## WHAT YOU NEED TO DO
A faithful copy of all the entries is required, with no pictures in it.

━━━

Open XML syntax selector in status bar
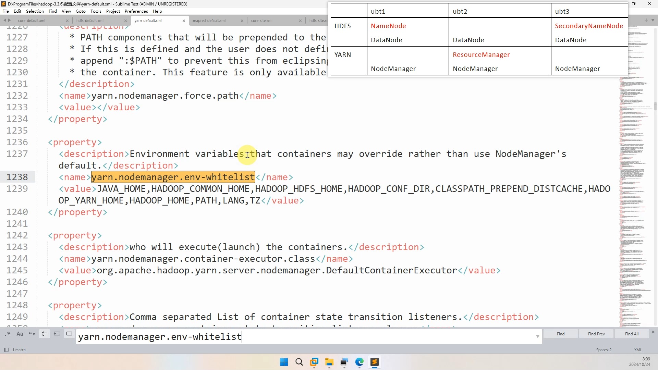 click(x=638, y=350)
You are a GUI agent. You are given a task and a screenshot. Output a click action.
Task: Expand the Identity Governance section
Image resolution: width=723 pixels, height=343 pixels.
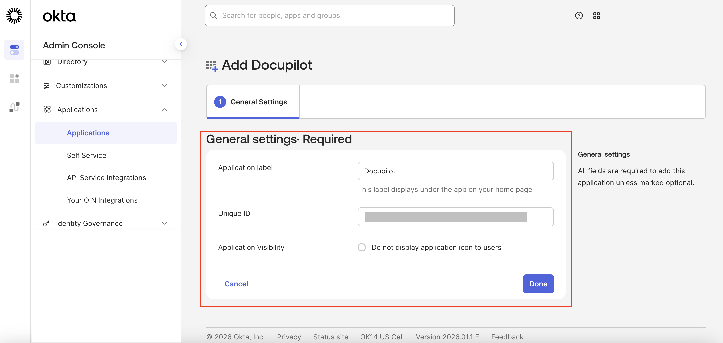164,223
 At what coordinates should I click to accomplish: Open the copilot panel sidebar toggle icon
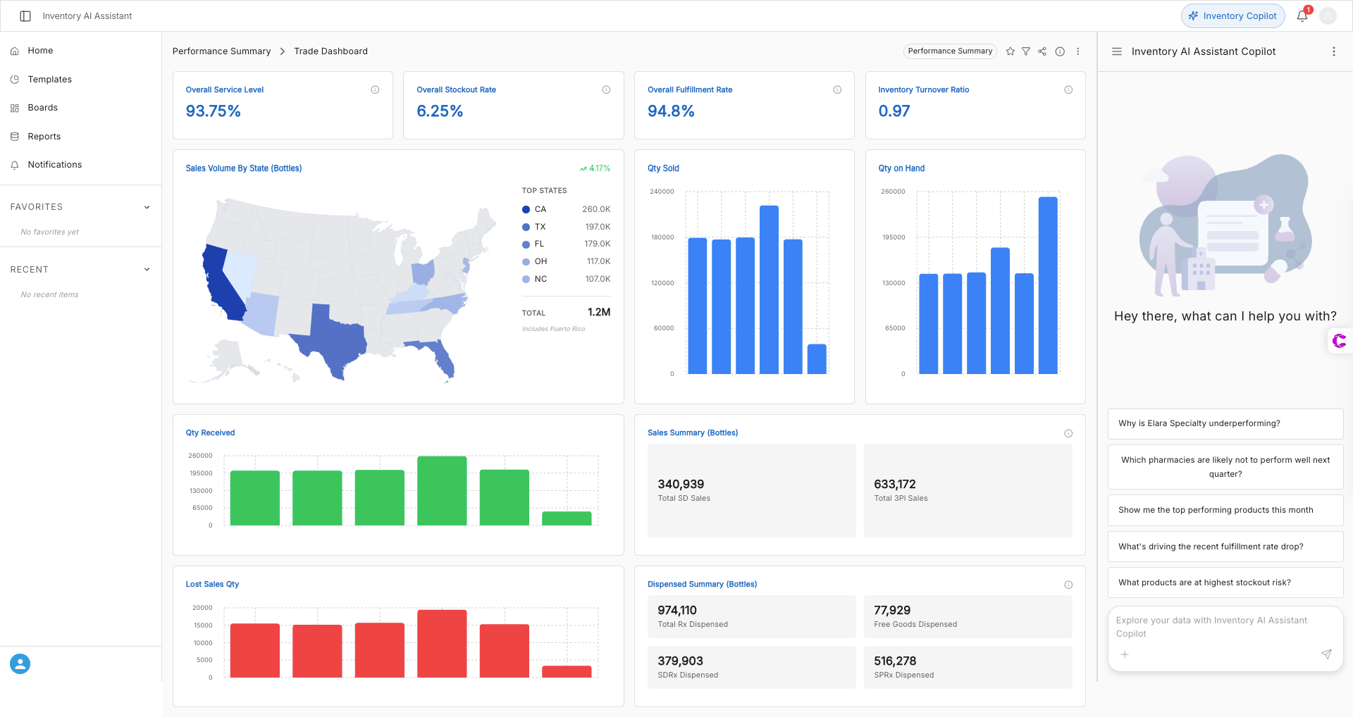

━━━

## SOLUTION TO THE PROBLEM
Open XML syntax selector in status bar
 click(x=638, y=350)
You are a GUI agent. You are given a task and a screenshot. Output a click action.
Task: Expand the Identity Governance section
Image resolution: width=723 pixels, height=343 pixels.
164,223
 At what coordinates should I click to accomplish: Open the copilot panel sidebar toggle icon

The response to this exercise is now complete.